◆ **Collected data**
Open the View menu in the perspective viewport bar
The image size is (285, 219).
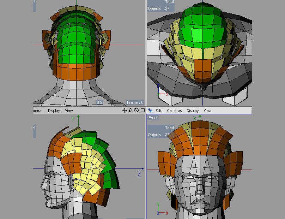click(x=207, y=110)
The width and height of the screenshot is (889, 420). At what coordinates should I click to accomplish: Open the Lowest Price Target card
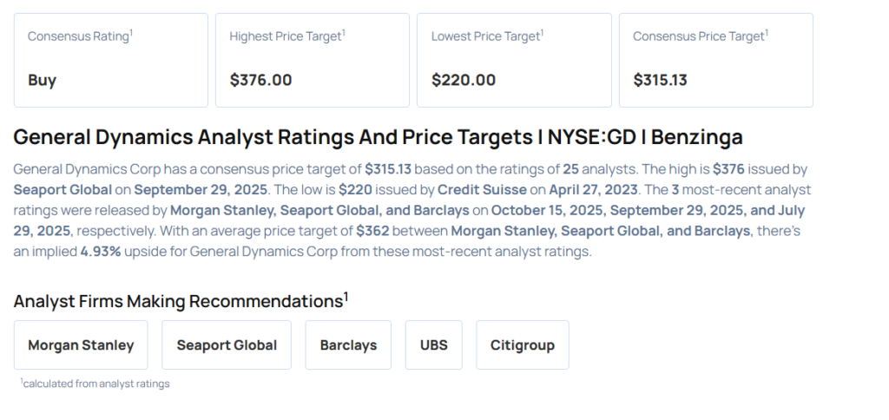point(514,60)
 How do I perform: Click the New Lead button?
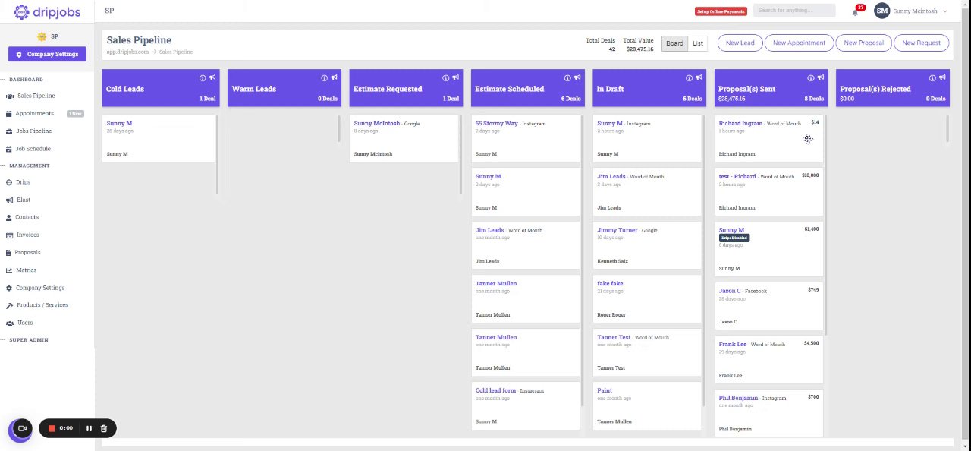(x=740, y=43)
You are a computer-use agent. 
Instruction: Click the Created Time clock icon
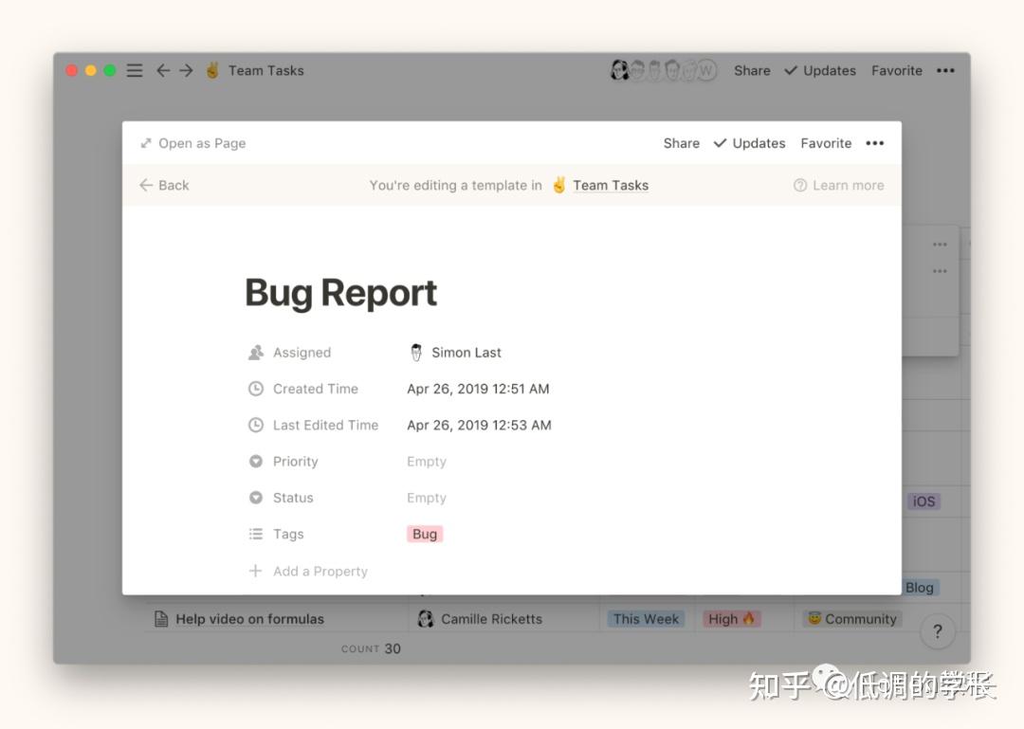click(255, 389)
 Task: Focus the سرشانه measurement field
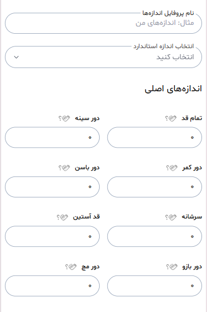(154, 236)
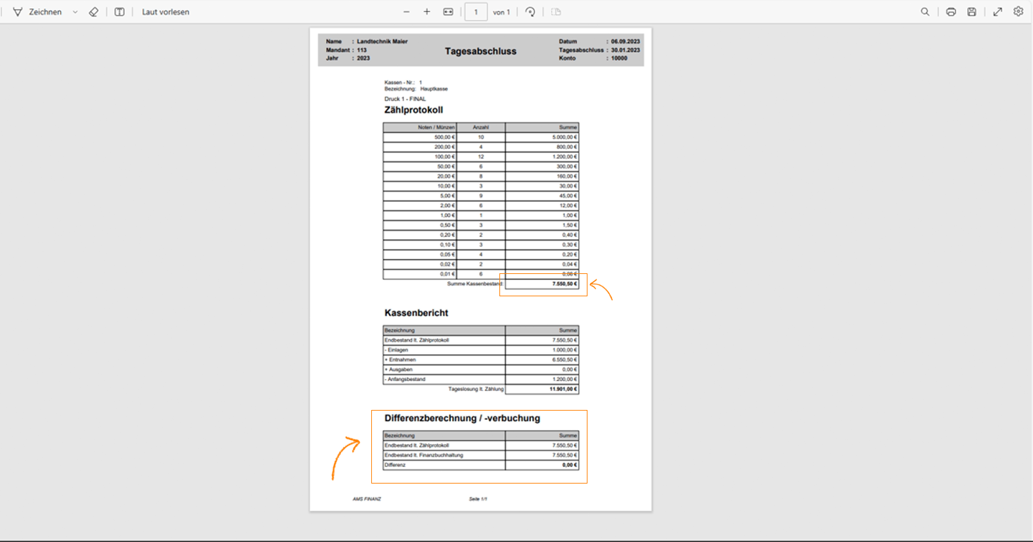Zoom in with the plus button
This screenshot has width=1033, height=542.
(x=427, y=12)
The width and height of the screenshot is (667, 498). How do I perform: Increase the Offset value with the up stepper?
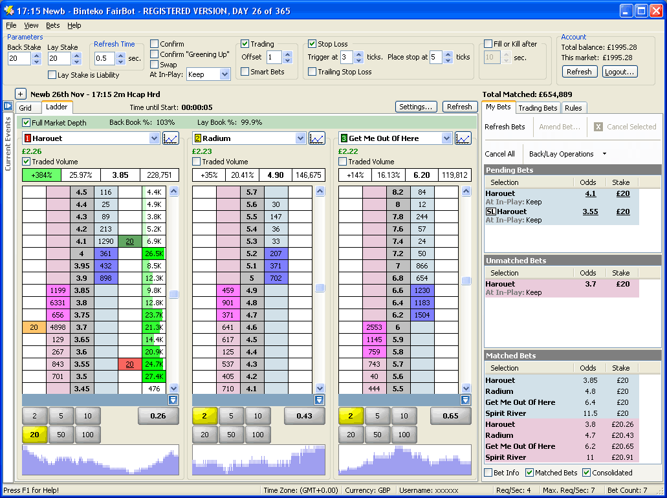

◆ **Your goal**
Restate each entry word for word. Omit every picture.

◆ **Task answer**
Open the View menu in the perspective viewport bar
The image size is (285, 219).
click(x=207, y=110)
The width and height of the screenshot is (889, 420). At what coordinates should I click to accomplish: Open the Lowest Price Target card
point(514,60)
 How do I perform: Click the New Lead button?
(x=740, y=43)
You are a computer-use agent. 
Instruction: Click the Created Time clock icon
click(255, 389)
 Task: Focus the سرشانه measurement field
(154, 236)
Zoom in with the plus button
This screenshot has width=1033, height=542.
(x=427, y=12)
The width and height of the screenshot is (667, 498). How do I perform: Increase the Offset value with the up stepper?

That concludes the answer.